* Records for the exercise:

▬▬▬▬▬▬▬▬▬▬

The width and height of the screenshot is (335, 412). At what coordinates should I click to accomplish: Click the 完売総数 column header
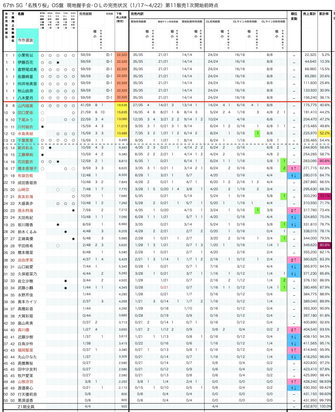(86, 14)
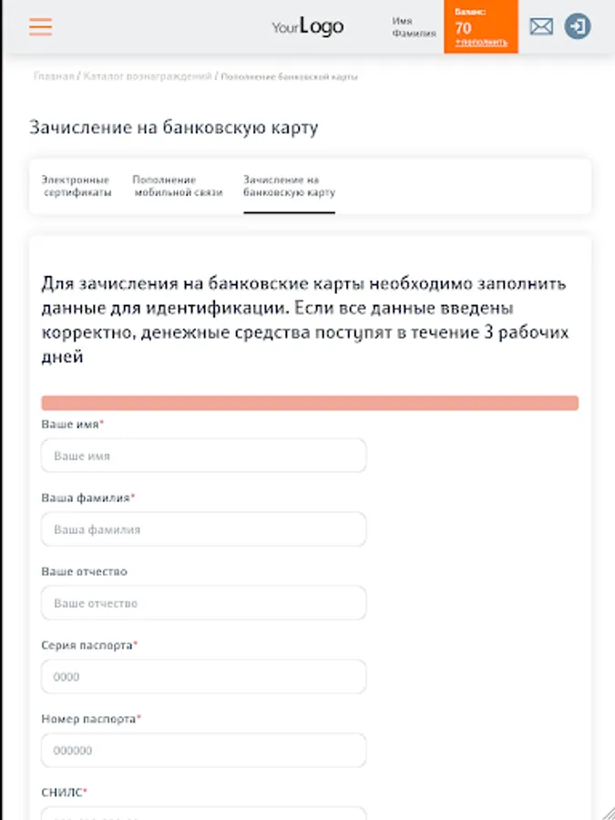This screenshot has width=615, height=820.
Task: Open 'Каталог вознаграждений' breadcrumb link
Action: [148, 77]
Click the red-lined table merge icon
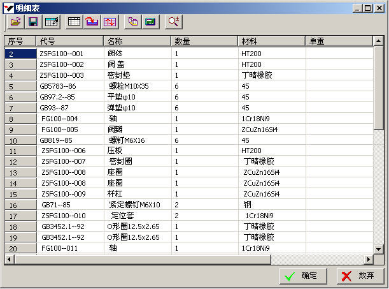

▬▬▬▬▬▬▬▬▬▬

* What the exercise asks:
Restate the listing word for word and drop the pictures.

* Response for this exercise:
The width and height of the screenshot is (335, 412). At what coordinates should I click to accomplish: Click the 完売総数 column header
(86, 14)
This screenshot has width=615, height=820.
Task: Open 'Каталог вознаграждений' breadcrumb link
Action: [148, 77]
Click the red-lined table merge icon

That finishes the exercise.